Lamentablemente, no hay nada de esto en la carta abierta del profesor Gabriel Salazar. Cuando un ciudadano cualquiera ofende, con intenciones o no, a todo un colectivo que lleva décadas de lucha por la igualdad de derechos, lo más razonable es pedirle a éste que reflexione sobre las consecuencias de sus actos o palabras y que dialogue con quienes le piden explicaciones. Si es que la expresión púbica del perdón no goza de buena prensa –puesto que se ha usado para beneficio personal en muchos pasajes de nuestra historia- y por eso la evita, pudo buscar otros medios. Los mismos argumentos que están vertidos en la carta pueden ser el aval de que su arrepentimiento es real y que no hay detrás de ellos una búsqueda instrumental por lavar la imagen dañada o de responder con ironía.

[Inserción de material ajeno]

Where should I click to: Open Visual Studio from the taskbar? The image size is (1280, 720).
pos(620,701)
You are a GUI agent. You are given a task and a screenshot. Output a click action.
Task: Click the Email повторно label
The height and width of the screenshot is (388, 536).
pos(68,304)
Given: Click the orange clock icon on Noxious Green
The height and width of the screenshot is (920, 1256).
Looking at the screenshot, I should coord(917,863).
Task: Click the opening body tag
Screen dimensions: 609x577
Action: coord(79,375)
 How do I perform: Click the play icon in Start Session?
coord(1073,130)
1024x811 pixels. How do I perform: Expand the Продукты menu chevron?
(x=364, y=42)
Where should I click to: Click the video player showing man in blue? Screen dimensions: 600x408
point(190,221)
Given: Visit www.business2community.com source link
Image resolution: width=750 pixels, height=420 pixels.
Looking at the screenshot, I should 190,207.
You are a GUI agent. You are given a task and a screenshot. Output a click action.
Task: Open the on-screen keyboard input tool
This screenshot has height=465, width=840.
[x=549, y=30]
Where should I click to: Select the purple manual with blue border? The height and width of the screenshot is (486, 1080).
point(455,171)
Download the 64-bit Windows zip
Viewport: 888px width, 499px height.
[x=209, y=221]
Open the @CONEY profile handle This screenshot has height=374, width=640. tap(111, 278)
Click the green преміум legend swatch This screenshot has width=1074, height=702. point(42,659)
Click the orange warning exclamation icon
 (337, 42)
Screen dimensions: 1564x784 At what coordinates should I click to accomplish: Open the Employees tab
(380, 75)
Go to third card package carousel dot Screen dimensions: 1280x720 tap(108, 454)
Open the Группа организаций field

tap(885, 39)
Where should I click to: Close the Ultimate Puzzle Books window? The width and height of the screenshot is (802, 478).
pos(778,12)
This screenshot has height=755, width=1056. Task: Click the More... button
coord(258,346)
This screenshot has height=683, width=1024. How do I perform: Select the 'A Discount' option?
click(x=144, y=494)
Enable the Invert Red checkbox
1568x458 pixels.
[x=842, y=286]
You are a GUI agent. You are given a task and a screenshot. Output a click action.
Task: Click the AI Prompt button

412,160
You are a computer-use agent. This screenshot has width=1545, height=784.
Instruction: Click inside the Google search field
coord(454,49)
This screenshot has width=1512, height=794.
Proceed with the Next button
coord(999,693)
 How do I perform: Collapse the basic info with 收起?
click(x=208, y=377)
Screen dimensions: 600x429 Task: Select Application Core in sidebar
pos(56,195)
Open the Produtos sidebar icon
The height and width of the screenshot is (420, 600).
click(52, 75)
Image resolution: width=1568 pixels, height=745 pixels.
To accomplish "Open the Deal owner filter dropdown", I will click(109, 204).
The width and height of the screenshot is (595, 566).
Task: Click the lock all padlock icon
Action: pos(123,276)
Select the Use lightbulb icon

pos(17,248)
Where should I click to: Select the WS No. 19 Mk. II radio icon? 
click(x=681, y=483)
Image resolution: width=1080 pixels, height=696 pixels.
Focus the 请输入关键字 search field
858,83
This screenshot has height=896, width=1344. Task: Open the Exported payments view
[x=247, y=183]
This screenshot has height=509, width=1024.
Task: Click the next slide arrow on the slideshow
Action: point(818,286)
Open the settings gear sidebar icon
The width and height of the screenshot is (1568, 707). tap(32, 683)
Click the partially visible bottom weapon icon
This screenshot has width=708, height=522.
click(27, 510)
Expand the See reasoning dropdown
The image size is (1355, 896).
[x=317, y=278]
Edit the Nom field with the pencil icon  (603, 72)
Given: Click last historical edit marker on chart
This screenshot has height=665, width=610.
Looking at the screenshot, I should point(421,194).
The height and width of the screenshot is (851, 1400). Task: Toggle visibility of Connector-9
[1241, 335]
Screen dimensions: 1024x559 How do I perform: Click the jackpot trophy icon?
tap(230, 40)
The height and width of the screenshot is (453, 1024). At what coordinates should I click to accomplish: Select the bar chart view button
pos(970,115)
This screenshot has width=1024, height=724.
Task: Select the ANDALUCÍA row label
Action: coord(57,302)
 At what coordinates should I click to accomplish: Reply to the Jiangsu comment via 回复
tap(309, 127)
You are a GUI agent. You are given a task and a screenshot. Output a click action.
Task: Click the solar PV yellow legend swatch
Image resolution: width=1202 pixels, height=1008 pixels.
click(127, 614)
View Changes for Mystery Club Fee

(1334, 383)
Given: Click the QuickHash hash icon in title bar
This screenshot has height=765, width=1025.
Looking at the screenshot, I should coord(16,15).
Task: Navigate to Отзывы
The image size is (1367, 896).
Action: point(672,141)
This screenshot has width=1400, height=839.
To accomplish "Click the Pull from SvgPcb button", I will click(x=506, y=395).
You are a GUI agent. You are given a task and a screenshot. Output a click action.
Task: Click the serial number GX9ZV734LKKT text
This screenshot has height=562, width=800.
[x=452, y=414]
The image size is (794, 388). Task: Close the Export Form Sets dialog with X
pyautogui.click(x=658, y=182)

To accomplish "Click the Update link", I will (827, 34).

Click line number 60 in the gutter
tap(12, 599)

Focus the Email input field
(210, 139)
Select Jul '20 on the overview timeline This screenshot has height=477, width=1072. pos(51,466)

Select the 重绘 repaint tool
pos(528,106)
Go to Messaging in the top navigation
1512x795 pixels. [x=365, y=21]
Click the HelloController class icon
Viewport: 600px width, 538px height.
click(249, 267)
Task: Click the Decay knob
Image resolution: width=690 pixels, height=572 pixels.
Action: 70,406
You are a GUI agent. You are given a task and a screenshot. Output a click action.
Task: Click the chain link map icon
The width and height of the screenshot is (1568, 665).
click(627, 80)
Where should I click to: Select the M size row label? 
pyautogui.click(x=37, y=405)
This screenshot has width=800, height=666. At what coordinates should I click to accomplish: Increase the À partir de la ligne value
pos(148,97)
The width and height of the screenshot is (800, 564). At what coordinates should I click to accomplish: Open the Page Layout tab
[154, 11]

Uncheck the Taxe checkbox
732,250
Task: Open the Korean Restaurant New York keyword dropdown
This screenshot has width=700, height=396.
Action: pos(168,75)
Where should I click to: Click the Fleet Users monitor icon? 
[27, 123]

Como nada de esto ocurrió y se han dejado abiertas las heridas, me permito pedir disculpas a título personal y profesional a las estudiantes afectadas, a las colegas académicas ofendidas, a las ciudadanas que en silencio soportan todo tipo de abusos en sus trabajos y hogares, y a toda la comunidad que se ha visto tocada por este caso y sus implicancias. Incluso los académicos que debiésemos ser más sensibles a estos casos cometemos errores y no entendemos bien los alcances de nuestro quehacer. No puedo ser juez del caso, pues como académico soy también parte de él indirectamente, de modo que no voy a emitir condenas. Lo que sí puedo hacer es mostrar arrepentimiento, aunque no haya sido yo el acosador, su encubridor o su abogado. Se trata simplemente de una cuestión deontológica y de los deberes que de allí se derivan.
Se debe fomentar una cultura de diálogo sincero entre académicos, estudiantes, funcionarios y autoridades, de modo que este tipo de casos se resuelvan por medio del entendimiento y, si la gravedad de los hechos así lo amerita, con el concurso de las leyes. No solamente la universidad y sus estamentos, sino el país entero, esperan más de nosotros.